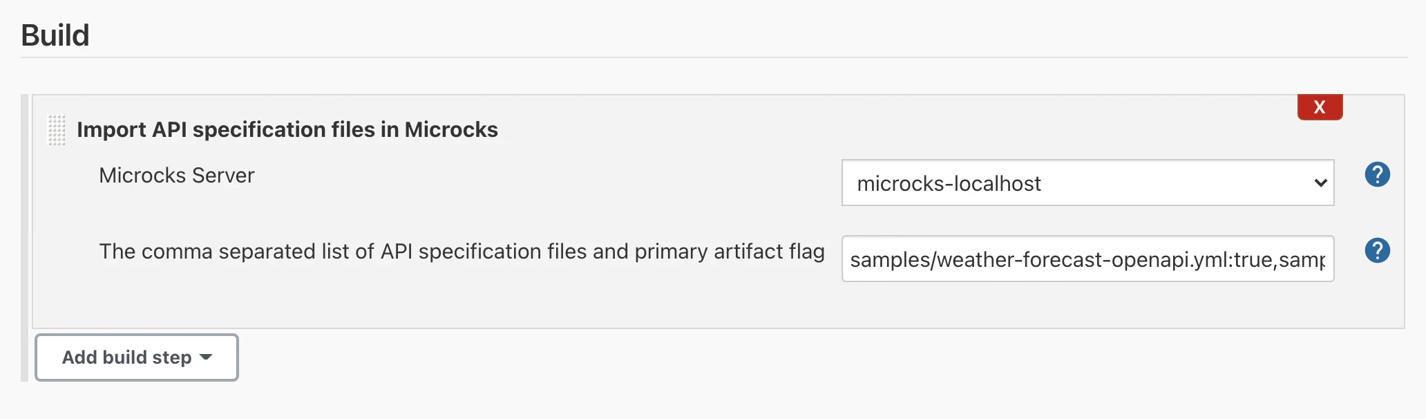Open help for the Microcks Server field
The height and width of the screenshot is (419, 1426).
(1377, 174)
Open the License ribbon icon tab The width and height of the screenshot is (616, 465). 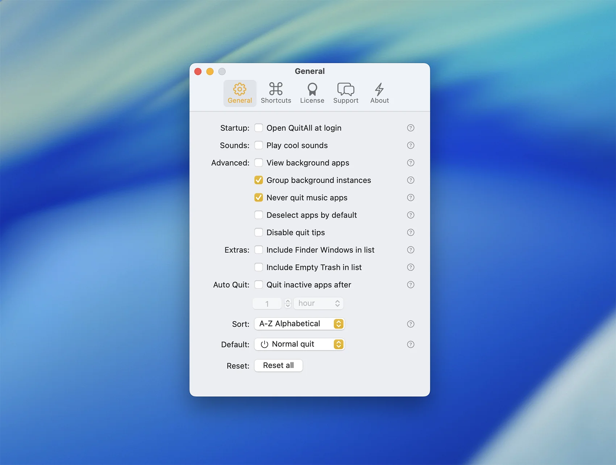point(312,93)
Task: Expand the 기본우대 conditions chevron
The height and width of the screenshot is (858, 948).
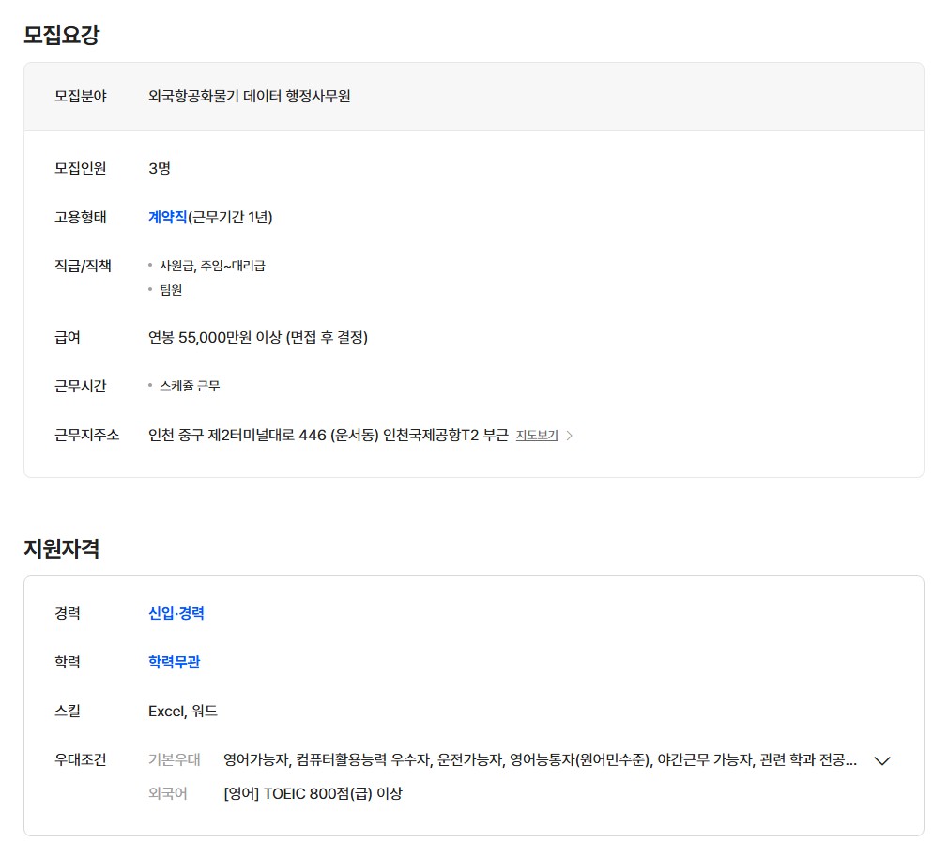Action: (x=881, y=761)
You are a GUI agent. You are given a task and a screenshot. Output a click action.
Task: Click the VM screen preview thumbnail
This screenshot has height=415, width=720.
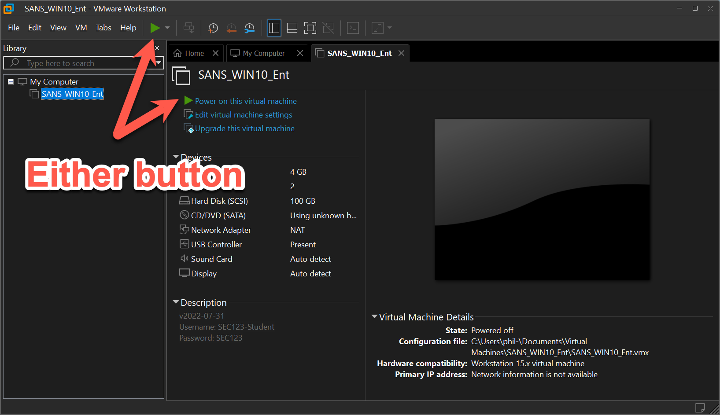point(542,199)
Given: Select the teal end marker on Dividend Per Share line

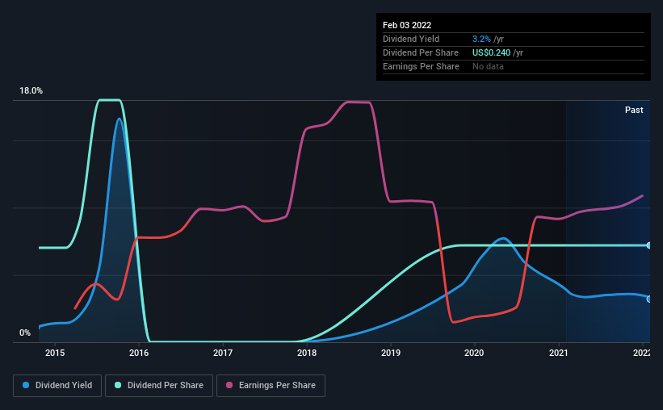Looking at the screenshot, I should [649, 245].
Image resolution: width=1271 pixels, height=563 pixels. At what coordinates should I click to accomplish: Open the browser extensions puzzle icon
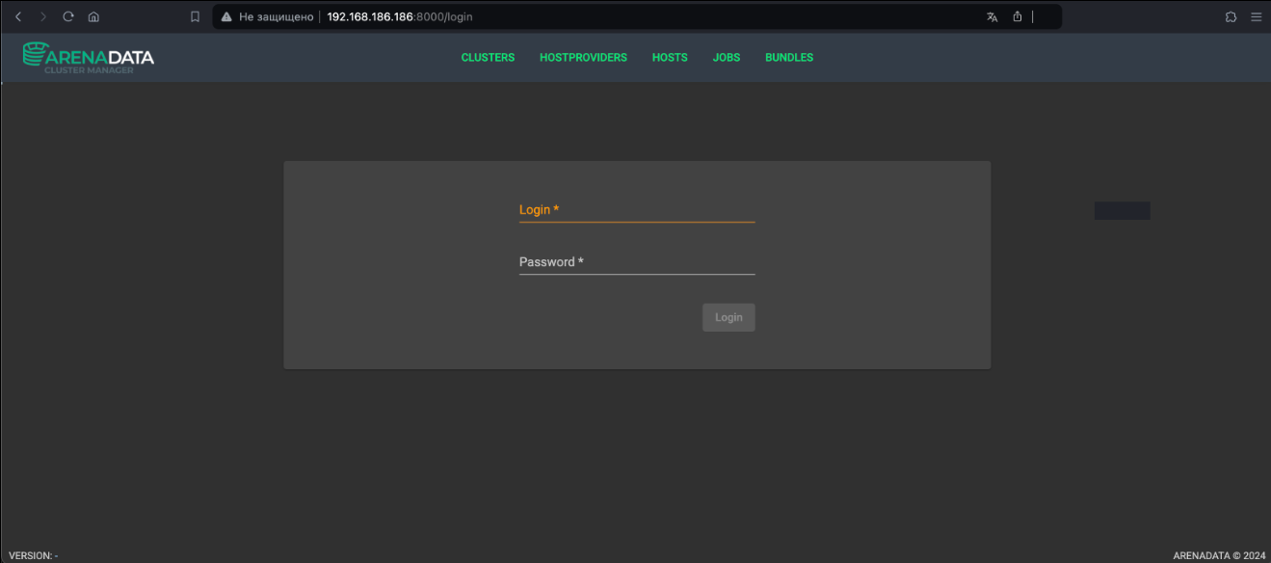1231,16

***

- _TASK DETAILS_: In your answer, copy exactly the lines running from the line with "Image resolution: width=1271" to the end of the material above, both included, and omit all pictures.

- _SOLVED PROBLEM_:
Image resolution: width=1271 pixels, height=563 pixels. At what coordinates should I click to accomplish: Open the browser extensions puzzle icon
1231,16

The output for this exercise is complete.